Accurately and efficiently predicting protein folding has been a holy grail for the field … We might solve this soon, and I think no one would have said that five years ago. It’s very exciting and also kind of shocking at the same time.

Mohammed AlQuraishi

Click to Tweet this

While these gains in accuracy are relatively small, AlQuraishi notes that any improvements at the top end of these tests are difficult to achieve. And because this method represents an entirely new approach to protein folding, it can complement existing methods, both computational and physical, to determine a much wider range of structures than previously possible.

Strikingly, the new model performs its predictions at around six to seven orders of magnitude faster than existing computational methods. Training the model can take months, but once trained it can make predictions in milliseconds compared to the hours to days it takes using other approaches. This dramatic improvement is partly due to the single mathematical function on which it is based, requiring only a few thousand lines of computer code to run instead of millions.

The rapid speed of this model’s predictions enables new applications that were slow or difficult to achieve before, AlQuraishi said, such as predicting how proteins change their shape as they interact with other molecules.

“Deep-learning approaches, not just mine, will continue to grow in their predictive power and in popularity, because they represent a minimal, simple paradigm that can integrate new ideas more easily than current complex models,” he added.

The new model is not immediately ready for use in, say, drug discovery or design, AlQuraishi said, because its accuracy currently falls somewhere around 6 angstroms—still some distance away from the 1 to 2 angstroms needed to resolve the full atomic structure of a protein. But there are many opportunities to optimize the approach, he said, including further integrating rules drawn from chemistry and physics.

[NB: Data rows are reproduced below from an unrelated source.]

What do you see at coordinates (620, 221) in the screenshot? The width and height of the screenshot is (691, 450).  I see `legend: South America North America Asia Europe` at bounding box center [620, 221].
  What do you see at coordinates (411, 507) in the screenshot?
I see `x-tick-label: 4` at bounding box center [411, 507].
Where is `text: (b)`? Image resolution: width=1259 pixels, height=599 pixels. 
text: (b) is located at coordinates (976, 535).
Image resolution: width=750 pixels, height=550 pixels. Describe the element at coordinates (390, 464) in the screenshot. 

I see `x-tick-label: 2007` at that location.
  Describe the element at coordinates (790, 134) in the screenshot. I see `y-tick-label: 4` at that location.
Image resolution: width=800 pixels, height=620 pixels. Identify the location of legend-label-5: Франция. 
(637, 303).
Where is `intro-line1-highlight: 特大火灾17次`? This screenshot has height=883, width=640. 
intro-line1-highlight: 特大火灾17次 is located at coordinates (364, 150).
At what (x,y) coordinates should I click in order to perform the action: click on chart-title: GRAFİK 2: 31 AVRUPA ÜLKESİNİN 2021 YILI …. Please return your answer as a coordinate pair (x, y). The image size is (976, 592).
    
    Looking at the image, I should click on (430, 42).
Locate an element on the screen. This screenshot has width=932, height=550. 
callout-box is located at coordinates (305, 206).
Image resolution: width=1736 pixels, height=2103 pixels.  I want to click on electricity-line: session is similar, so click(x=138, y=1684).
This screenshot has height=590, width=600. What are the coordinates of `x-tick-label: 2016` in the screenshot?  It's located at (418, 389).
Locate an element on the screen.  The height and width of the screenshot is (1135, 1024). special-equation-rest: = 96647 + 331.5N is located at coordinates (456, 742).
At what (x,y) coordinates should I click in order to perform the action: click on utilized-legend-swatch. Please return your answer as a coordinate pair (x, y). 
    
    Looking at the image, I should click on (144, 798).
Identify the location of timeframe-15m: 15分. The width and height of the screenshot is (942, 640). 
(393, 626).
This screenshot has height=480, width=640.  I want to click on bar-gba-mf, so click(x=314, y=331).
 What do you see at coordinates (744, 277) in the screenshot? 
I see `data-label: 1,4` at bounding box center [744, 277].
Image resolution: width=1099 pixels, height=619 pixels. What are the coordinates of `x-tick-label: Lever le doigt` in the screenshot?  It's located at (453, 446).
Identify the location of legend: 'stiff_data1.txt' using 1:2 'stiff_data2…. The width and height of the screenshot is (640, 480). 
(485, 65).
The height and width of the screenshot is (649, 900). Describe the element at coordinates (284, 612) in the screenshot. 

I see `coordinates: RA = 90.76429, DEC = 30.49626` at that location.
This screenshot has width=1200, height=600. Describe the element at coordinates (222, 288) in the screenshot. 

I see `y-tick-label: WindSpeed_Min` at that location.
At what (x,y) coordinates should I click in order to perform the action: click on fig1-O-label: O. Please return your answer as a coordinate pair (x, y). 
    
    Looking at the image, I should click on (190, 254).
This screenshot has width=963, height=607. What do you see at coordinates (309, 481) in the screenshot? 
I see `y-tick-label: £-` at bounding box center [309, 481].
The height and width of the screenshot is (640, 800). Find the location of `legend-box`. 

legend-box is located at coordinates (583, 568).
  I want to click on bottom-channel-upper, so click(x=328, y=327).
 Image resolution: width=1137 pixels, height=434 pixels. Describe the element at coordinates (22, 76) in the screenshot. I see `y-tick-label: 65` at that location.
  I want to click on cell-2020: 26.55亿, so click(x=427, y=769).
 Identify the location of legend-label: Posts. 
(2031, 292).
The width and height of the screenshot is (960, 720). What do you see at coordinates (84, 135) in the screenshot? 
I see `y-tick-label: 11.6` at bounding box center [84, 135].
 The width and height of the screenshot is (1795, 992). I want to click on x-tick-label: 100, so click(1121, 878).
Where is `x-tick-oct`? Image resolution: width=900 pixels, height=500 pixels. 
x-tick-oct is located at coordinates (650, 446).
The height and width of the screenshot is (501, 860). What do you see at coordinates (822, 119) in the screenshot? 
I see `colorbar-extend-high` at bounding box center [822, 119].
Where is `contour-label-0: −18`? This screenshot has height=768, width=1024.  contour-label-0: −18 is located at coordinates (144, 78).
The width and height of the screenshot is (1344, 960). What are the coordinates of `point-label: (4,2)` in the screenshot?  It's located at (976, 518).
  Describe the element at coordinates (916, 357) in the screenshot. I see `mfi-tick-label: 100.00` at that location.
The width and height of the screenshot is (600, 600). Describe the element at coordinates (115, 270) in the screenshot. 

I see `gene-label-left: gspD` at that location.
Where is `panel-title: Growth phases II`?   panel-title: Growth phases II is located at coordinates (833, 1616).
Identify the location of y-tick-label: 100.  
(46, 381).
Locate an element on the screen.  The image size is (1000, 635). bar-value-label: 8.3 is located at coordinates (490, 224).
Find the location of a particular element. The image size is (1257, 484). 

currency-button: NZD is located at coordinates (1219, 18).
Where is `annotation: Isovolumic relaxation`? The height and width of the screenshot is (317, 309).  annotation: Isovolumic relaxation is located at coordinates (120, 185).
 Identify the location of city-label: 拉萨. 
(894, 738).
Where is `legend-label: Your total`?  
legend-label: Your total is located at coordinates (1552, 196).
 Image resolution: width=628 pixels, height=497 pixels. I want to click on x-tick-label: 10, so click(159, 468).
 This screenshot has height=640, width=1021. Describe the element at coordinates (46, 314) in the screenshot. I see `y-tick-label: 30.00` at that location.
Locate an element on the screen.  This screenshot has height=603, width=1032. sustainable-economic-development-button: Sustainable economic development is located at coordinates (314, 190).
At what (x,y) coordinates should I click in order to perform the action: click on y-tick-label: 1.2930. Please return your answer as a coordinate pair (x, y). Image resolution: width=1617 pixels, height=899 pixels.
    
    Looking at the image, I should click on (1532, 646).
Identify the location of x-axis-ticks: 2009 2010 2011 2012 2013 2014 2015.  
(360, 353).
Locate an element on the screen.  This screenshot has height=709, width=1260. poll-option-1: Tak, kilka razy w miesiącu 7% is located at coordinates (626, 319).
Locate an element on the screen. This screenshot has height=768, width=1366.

“Accurately and efficiently predicting protein folding has been a holy grail for the field, and it is my hope and expectation that this approach, combined with all the other remarkable methods that have been developed, will be able to do so in the near future,” AlQuraishi said. “We might solve this soon, and I think no one would have said that five years ago. It’s very exciting and also kind of shocking at the same time.”

To help others participate in method development, AlQuraishi has made his software and results freely availablevia the GitHub software sharing platform.

“One remarkable feature of AlQuraishi’s work is that a single research fellow, embedded in the rich research ecosystem of Harvard Medical School and the Boston biomedical community, can compete with companies such as Google in one of the hottest areas of computer science,” said Peter Sorger, Otto Krayer Professor of Systems Pharmacology in the Blavatnik Institute at HMS, director of the Laboratory of Systems Pharmacology at HMS and AlQuraishi’s academic mentor.

“It is unwise to underestimate the disruptive impact of brilliant fellows like AlQuraishi working with open-source software in the public domain,” Sorger said.